Sierra Leone 02/2018

Des manuels pour le petit séminaire du diocèse de Makeni


La Sierra Leone vient à peine de sortir d’une crise de longue durée. À ce jour, les conséquences de la guerre civile (1991 à 2002) ne sont que trop douloureusement perceptibles. Pendant la guerre civile, la moitié de la population avait fui, des milliers de personnes avaient été tuées. On voit encore aujourd’hui des gens auxquels les rebelles du « Front Révolutionnaire Uni » ont coupé une main ou un bras. Beaucoup d’enfants sont nés de viols et trainent en étant sans défense. Des gens ont été expulsés, de nombreuses écoles ont été détruites. La pauvreté, le chômage et la corruption caractérisent la réalité de ce pays d’Afrique de l’Ouest, qui est l’un des plus pauvres au monde. À cela s’ajoutent des catastrophes naturelles graves et répétées, ainsi que l’épidémie dévastatrice d’Ebola de 2014.

Bien qu’environ 70% de la population de Sierra Leone soit musulmane, l’Église catholique est très respectée, principalement parce qu’elle tient de nombreuses écoles et aide les gens de façon désintéressée, indépendamment de leur appartenance religieuse. Cette aide est vraiment d’une urgente nécessité. Néanmoins, il est clair pour l’Église de Sierra Leone qu’Elle ne doit pas négliger la dimension spirituelle. C’est pourquoi Elle fait de très gros efforts pour encourager les vocations et bien former les futurs prêtres.

Dans le diocèse de Makeni, qui s’étend sur une vaste superficie de 36.000 kilomètres carrés mais ne compte que 25 paroisses, l’Église catholique tient un « petit séminaire », c’est à dire l’étape préalable au séminaire. Il s’agit d’une école où vont les jeunes qui se sentent appelés à la prêtrise. En plus de la formation scolaire, ils sont initiés à la vie spirituelle. Cela inclut la messe quotidienne, la prière des heures, la prière personnelle et l’accompagnement spirituel. Chaque mois, il y a une retraite, et à la fin de chaque semestre, les garçons prennent part à des retraites spirituelles. « La formation spirituelle est le cœur de la formation », dit le recteur du séminaire, le Père Peter S. Kanu. Par ailleurs, les aspects psychologiques et socioculturels sont également pris en compte, car toute la personne doit être impliquée dans la formation sacerdotale. « Nos séminaristes sont formés pour l’Église locale et pour l’Église universelle », ajoute-t-il.

Beaucoup des prêtres du diocèse, qui sont actuellement 40, sont passés par le petit séminaire quand ils étaient adolescents, et heureusement il y a chaque année une voire plusieurs ordinations sacerdotales à Makeni. C’est le fruit d’une pastorale des vocations renforcée. « Nous passons un certain temps à parler des vocations dans les paroisses et les écoles. Nous croyons que cet engagement attise dans le cœur des garçons le désir de donner leur vie à Dieu », relate le recteur.

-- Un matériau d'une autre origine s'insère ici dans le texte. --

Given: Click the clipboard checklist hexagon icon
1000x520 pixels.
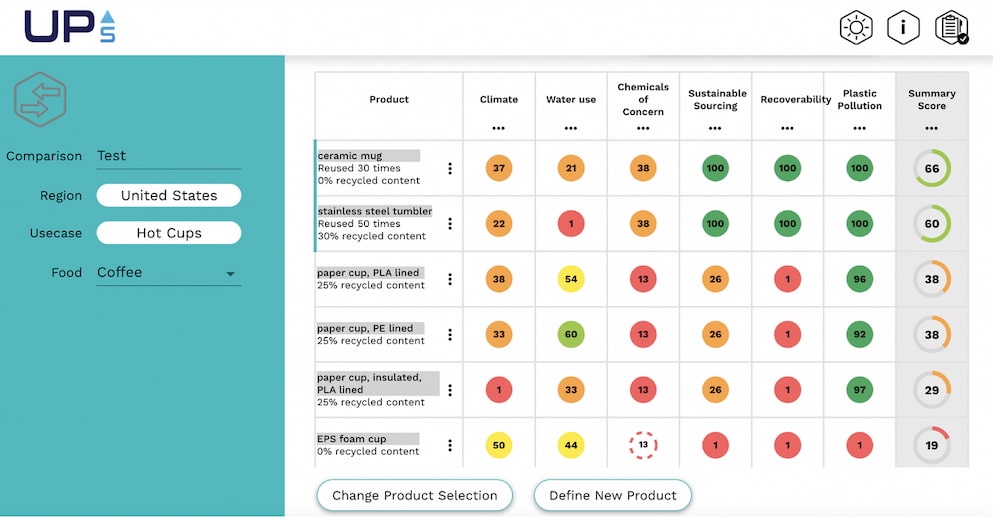Looking at the screenshot, I should (951, 28).
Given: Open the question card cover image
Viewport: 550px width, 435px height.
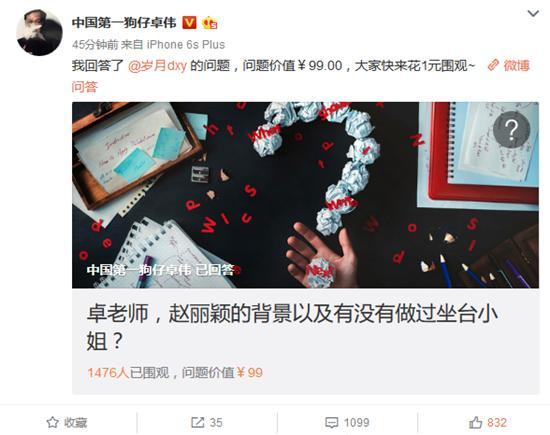Looking at the screenshot, I should pyautogui.click(x=305, y=195).

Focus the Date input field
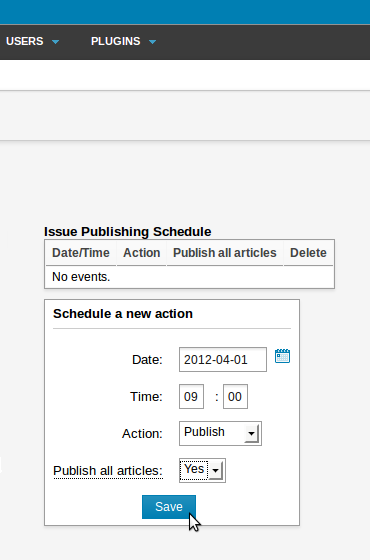[x=223, y=359]
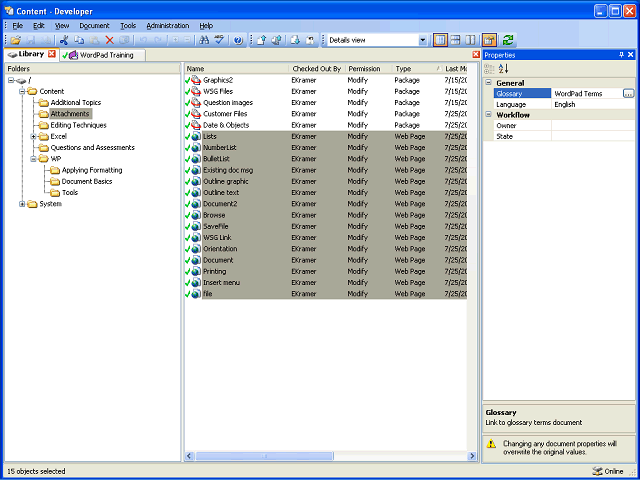
Task: Open the Administration menu
Action: point(168,26)
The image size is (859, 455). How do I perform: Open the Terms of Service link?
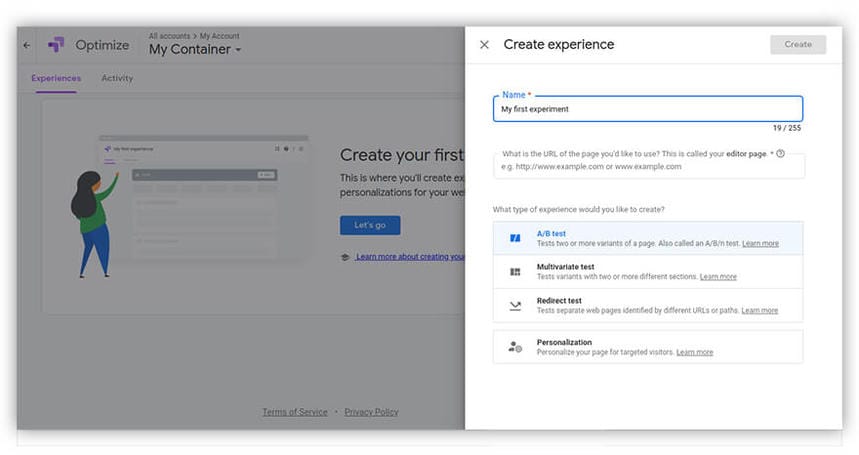pyautogui.click(x=295, y=412)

Mais maintenant, la crise mondiale nuit également au séminaire de ce pays d’une si grande pauvreté. Les prix augmentent presque quotidiennement et il est difficile de subvenir aux besoins du séminaire. Il faut surtout des manuels et des Bibles. Nous aimerions aider le séminaire, à hauteur de 2.650 euros, à s’acheter les livres nécessaires.